* [Selected text]:
## START
There I was: a divorced, single woman looking for love.
I did what millions of people do. I opened up my phone and downloaded a few dating apps. Swipe, swipe, message, message — and now I’ve got Friday night plans with a super cute guy in tech that has a gorgeous dog.
But who is this super cute guy in tech REALLY? Well, I know his first name and I got his phone number … but is he hiding anything that might be a deal breaker? Is he married? Does he have some weird pet rock collection? Is he an internet troll? Nah, his profile said he’s not looking for drama. I’m sure everything’s fine.
We all know that meeting people online these days is just about as easy as ordering a ride to the new swanky restaurant you’ve both been dying to try, but we fail to make sure that the person we’re talking to checks out. Why isn’t researching your date an automatic part of our online dating routine, like exchanging pictures and making sure we have things in common?
Because sometimes, that super cute guy in tech is actually an alleged bank robber, out on bail, and awaiting trial for said crime.
True Life: I almost dated a bank robber.
Let’s back up a hot minute before I found out that my date with the gorgeous dog had spent five months in jail that same year. Prior to messaging him, I had been serial dating and found that so many men were lying to me about something on their profiles. The lies varied in size and scope: they were ten years older, they were still married, they had kids they didn’t mention, or they had very different political beliefs than I had.
Each time I would sit across them on the date as I was fast discovered that the person I’d met in real life wasn’t quite who they had presented themselves as and think, “Julie, if you had only done your due diligence and crept to the end of the internet on this person, you wouldn’t be sitting here wasting your damn time.”
So I finally made a vow to myself: from now on, I’d check out who my date was before I made my way to some restaurant and spent another night sitting across from another person that omitted information I could’ve found out in advance. Even though I had developed a sophisticated method to vet my dates, the search still needed my own two eyes on it; sadly, there was no one I could ask or pay to run an electronic footprint check on him to spare me from this necessary exercise.
Okay, back to that alleged bank robber I just mentioned.
## END
* [What this exercise asks]:
• a. Rewrite the stretch of the online dating essay from "Because sometimes, that" through "than I had.", putting "jewel thief" wherever "bank robber" appears.
• b. Carry the online dating essay forward from its last sentence.

* [Stored data]:
## START
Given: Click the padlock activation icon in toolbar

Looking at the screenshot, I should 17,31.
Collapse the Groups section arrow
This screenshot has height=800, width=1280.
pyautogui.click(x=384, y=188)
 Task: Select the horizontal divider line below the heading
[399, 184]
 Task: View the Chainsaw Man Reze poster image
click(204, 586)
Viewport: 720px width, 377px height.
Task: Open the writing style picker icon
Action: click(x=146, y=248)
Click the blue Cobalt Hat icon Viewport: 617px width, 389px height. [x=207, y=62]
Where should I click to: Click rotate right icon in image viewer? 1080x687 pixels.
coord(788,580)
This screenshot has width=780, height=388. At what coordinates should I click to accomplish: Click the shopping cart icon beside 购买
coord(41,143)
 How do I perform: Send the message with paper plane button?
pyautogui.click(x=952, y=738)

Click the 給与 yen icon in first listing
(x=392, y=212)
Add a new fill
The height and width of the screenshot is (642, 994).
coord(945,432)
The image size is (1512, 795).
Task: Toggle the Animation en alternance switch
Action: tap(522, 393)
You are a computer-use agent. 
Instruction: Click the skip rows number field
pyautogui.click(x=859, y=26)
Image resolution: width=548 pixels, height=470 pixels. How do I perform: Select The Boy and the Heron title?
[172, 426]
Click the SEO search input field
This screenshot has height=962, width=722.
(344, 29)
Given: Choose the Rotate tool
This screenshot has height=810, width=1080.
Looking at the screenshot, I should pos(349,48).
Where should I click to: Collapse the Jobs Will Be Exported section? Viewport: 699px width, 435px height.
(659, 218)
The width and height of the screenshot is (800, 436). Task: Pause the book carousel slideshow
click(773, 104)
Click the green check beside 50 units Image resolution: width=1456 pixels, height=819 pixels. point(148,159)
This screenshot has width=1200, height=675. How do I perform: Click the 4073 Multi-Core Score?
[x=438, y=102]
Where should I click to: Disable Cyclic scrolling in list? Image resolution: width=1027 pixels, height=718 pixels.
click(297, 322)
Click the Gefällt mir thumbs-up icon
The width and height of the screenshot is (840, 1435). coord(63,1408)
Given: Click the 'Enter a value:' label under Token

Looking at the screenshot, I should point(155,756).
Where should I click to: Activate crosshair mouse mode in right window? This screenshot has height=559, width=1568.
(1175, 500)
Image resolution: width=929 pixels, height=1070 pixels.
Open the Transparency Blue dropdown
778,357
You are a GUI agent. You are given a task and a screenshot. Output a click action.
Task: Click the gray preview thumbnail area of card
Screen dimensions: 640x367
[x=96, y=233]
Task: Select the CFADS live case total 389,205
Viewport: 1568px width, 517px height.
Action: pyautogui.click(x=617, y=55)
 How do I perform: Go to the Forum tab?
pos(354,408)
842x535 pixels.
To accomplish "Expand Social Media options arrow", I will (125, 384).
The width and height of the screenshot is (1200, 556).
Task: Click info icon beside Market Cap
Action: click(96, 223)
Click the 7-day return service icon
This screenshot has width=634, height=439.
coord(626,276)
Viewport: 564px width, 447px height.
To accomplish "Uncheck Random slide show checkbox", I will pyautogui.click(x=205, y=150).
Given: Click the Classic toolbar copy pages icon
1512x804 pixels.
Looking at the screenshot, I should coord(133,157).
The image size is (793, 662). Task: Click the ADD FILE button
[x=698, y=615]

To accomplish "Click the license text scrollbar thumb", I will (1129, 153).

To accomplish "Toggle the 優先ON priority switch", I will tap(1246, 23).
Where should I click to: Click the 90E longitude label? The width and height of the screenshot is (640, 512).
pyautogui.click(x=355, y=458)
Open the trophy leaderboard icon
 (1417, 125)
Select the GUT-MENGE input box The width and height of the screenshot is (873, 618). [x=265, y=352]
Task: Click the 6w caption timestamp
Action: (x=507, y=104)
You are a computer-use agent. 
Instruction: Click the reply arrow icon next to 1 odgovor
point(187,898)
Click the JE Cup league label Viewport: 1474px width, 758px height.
## END
* [Answers for the exercise]:
• a.
Because sometimes, that super cute guy in tech is actually an alleged jewel thief, out on bail, and awaiting trial for said crime.
True Life: I almost dated a jewel thief.
Let’s back up a hot minute before I found out that my date with the gorgeous dog had spent five months in jail that same year. Prior to messaging him, I had been serial dating and found that so many men were lying to me about something on their profiles. The lies varied in size and scope: they were ten years older, they were still married, they had kids they didn’t mention, or they had very different political beliefs than I had.

• b.
I also found his wedding registry from the year before that listed his wedding date (which was to be the day after his arrest, so I assume she left him when he went to jail, or else he wouldn’t be dating). Did I mention his family runs a security company?
I was shocked by what I was learning about him online and I decided I needed to know more. At this point, what did I have to lose? I decided to call him out on this and when I snapchatted the news link to him with a “WTF”, his first question to me was, “How did you find my last name?” I told him he didn’t need to worry about that. His second question was “So I guess our date is off?”
Yep, genius, our date is off.
I saw an opportunity here though. All dating sites say some version of the same thing: “Get to know the person you’re talking to before meeting them in real life. Do your research. Verify they are who they say they are.” But what if you don’t know how to research your date or have time to? “People Search Bars” feel like a scam and are usually filled with outdated information, and no one is going to hire a Private Investigator at $100 an hour for a coffee date. Especially not if they’re out there going on multiple first dates over several months.
So I took what could have just been a disappointing and disorienting episode in my own dating life and decided to turn it into a positive. I seized the opportunity and started an approachable and affordable company that investigates the people you meet online. We set the standards of sleuthing and believe that no one should be left in the dark about the people they’re meeting (in a well-lit, public place, please).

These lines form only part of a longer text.